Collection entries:
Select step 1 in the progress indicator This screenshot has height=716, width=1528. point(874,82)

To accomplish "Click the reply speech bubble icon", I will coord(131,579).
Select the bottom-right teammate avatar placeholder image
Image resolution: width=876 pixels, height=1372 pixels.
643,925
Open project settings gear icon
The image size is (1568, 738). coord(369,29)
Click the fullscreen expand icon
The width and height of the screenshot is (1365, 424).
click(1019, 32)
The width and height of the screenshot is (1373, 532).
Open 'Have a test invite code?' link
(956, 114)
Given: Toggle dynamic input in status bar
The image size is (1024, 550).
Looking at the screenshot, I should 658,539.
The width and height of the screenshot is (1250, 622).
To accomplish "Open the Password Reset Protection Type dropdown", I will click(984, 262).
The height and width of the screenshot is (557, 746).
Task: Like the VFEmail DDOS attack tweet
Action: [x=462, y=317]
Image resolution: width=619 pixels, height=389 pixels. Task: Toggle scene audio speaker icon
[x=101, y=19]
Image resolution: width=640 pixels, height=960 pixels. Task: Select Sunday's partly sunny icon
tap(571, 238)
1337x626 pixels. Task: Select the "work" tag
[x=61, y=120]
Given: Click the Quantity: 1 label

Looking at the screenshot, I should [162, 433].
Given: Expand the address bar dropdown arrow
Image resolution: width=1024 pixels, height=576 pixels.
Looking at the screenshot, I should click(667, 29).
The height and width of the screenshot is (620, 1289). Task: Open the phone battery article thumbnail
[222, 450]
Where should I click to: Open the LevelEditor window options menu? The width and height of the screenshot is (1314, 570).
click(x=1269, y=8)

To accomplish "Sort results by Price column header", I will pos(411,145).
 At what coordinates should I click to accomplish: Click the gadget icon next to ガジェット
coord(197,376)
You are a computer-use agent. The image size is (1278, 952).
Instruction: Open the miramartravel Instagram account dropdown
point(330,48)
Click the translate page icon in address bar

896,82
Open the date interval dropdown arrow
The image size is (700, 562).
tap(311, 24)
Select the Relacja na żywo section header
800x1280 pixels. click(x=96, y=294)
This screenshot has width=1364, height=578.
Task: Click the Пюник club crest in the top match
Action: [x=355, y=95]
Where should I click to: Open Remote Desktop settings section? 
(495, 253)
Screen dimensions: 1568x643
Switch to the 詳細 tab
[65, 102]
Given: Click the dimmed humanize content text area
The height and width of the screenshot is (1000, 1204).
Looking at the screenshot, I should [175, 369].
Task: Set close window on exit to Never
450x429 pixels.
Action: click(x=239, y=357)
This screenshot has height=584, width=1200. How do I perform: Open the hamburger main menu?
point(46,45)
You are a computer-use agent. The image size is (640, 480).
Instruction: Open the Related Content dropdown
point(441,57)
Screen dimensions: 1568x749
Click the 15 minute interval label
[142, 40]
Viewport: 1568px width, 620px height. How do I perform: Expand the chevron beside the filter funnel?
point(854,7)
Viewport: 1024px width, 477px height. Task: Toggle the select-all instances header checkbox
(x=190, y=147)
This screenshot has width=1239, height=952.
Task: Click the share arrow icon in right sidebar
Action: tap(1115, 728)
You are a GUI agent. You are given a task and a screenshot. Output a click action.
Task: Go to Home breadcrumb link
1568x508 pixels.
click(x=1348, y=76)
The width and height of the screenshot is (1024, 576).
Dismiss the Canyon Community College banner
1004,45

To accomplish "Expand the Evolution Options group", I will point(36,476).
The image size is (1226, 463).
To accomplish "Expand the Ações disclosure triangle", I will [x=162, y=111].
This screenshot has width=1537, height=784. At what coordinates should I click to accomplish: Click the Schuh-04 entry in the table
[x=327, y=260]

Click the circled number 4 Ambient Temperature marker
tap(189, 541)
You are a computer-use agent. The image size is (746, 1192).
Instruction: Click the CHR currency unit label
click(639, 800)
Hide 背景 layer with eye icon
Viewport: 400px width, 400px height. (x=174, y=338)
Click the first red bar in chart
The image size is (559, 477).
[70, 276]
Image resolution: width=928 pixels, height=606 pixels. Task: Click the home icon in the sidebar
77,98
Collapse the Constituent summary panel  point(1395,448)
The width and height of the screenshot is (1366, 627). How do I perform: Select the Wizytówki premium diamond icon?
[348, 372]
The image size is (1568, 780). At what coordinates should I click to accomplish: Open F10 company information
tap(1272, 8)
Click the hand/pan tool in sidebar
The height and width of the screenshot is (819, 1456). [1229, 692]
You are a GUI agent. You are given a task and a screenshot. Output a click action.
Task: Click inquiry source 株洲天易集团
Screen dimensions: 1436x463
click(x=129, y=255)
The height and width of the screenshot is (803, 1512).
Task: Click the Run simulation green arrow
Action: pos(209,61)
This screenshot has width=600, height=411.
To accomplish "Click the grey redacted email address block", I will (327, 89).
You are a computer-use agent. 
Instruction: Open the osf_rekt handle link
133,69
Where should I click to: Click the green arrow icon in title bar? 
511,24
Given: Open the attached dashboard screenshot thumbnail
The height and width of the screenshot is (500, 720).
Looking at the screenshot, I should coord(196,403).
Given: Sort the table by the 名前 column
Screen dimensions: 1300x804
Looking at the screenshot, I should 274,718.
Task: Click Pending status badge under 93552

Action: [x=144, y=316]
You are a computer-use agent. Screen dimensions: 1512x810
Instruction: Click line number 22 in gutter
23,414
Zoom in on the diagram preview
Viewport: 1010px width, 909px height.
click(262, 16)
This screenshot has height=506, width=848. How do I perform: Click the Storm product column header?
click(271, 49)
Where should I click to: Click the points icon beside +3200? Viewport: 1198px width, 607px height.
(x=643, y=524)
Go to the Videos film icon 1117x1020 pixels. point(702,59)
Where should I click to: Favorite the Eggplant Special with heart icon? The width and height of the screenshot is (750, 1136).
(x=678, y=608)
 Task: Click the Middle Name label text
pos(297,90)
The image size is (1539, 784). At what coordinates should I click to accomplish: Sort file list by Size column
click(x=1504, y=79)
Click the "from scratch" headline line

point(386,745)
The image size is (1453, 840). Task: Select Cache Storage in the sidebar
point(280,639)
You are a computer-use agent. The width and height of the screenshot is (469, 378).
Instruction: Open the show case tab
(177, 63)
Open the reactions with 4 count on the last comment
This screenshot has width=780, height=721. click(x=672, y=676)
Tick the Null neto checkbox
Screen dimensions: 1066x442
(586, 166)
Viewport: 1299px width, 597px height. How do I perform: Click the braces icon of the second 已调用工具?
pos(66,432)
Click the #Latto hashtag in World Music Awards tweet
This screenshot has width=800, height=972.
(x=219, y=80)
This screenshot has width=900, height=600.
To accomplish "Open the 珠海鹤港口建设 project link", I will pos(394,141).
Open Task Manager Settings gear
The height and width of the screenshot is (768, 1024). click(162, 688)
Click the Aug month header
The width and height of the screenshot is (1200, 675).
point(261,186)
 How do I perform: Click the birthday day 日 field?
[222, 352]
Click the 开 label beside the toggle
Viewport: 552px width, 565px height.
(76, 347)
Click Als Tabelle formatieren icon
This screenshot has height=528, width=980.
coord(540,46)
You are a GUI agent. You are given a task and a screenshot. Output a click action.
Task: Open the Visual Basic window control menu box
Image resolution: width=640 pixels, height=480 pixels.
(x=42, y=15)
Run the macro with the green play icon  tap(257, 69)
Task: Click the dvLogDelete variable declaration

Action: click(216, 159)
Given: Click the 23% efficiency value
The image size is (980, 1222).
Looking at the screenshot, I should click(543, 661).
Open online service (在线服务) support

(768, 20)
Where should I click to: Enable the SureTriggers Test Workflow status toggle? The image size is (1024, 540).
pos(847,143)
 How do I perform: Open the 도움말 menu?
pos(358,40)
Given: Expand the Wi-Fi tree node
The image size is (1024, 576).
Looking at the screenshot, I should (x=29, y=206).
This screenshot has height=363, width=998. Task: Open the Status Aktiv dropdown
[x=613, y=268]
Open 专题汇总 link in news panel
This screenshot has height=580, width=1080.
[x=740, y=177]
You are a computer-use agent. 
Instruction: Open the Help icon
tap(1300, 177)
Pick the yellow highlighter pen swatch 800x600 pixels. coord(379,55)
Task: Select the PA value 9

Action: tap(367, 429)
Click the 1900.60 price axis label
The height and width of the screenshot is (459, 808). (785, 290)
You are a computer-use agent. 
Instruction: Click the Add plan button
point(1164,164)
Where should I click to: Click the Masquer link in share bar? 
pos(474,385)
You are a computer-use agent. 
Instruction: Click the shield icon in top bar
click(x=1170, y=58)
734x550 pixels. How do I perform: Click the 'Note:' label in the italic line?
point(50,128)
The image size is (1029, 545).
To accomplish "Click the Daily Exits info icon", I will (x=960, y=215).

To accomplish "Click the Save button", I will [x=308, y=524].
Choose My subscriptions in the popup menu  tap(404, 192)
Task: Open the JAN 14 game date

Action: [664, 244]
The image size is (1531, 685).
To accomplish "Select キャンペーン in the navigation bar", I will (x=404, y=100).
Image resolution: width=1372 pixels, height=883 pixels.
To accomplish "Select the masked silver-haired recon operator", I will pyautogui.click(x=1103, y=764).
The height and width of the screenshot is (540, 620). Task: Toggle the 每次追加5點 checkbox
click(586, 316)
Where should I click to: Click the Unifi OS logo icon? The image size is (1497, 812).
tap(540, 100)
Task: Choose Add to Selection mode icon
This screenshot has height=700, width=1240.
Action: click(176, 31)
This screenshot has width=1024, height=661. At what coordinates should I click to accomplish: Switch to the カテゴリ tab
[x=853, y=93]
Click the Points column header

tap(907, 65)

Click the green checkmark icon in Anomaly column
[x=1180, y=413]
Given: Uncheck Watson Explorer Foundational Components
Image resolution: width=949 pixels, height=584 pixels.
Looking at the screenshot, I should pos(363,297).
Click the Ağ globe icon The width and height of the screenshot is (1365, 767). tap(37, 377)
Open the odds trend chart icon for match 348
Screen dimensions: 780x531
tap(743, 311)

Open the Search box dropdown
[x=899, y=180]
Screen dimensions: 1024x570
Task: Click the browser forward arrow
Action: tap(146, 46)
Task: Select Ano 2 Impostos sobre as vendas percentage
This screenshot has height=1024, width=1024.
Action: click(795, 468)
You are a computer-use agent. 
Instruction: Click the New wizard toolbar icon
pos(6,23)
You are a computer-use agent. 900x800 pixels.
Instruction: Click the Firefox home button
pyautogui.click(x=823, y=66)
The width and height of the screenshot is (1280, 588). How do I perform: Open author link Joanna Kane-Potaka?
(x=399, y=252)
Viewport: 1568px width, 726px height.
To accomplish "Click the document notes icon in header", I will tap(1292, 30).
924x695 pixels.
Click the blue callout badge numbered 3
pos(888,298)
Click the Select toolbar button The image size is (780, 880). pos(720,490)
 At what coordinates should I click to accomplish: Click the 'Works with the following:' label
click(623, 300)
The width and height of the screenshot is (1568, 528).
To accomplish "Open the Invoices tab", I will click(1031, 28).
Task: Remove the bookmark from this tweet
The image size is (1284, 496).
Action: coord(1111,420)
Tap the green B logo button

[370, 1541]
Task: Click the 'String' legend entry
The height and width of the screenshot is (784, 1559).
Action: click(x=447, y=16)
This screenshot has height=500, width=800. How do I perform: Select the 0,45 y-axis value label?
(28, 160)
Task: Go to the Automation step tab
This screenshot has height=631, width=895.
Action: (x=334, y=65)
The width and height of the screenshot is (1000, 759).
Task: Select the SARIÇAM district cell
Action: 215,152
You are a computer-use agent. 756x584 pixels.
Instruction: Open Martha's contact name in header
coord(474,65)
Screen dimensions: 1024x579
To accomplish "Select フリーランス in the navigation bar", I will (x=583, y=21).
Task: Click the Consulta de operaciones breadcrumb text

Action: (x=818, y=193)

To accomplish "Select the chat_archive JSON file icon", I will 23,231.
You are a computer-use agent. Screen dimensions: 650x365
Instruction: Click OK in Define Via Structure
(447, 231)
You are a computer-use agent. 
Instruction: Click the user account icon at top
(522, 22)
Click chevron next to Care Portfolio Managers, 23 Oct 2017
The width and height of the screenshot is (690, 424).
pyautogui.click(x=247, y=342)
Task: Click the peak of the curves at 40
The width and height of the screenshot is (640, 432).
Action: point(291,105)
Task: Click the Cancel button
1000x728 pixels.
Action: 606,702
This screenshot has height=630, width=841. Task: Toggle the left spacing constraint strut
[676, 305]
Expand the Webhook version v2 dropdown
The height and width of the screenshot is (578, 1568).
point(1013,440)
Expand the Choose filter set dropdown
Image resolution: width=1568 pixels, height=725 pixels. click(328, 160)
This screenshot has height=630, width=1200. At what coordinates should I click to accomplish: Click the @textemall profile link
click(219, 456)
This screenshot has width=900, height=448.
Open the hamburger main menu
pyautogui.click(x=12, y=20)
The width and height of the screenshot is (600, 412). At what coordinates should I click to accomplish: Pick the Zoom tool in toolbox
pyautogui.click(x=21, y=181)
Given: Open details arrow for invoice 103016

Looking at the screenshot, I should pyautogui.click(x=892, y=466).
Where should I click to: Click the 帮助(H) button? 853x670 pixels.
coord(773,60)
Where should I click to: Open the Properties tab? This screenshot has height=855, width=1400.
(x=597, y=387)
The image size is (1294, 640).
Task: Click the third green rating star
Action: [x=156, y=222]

What the task asks: Using the data above, establish how many lines include the word "step"; the reply is that number only.

Solved problem: 2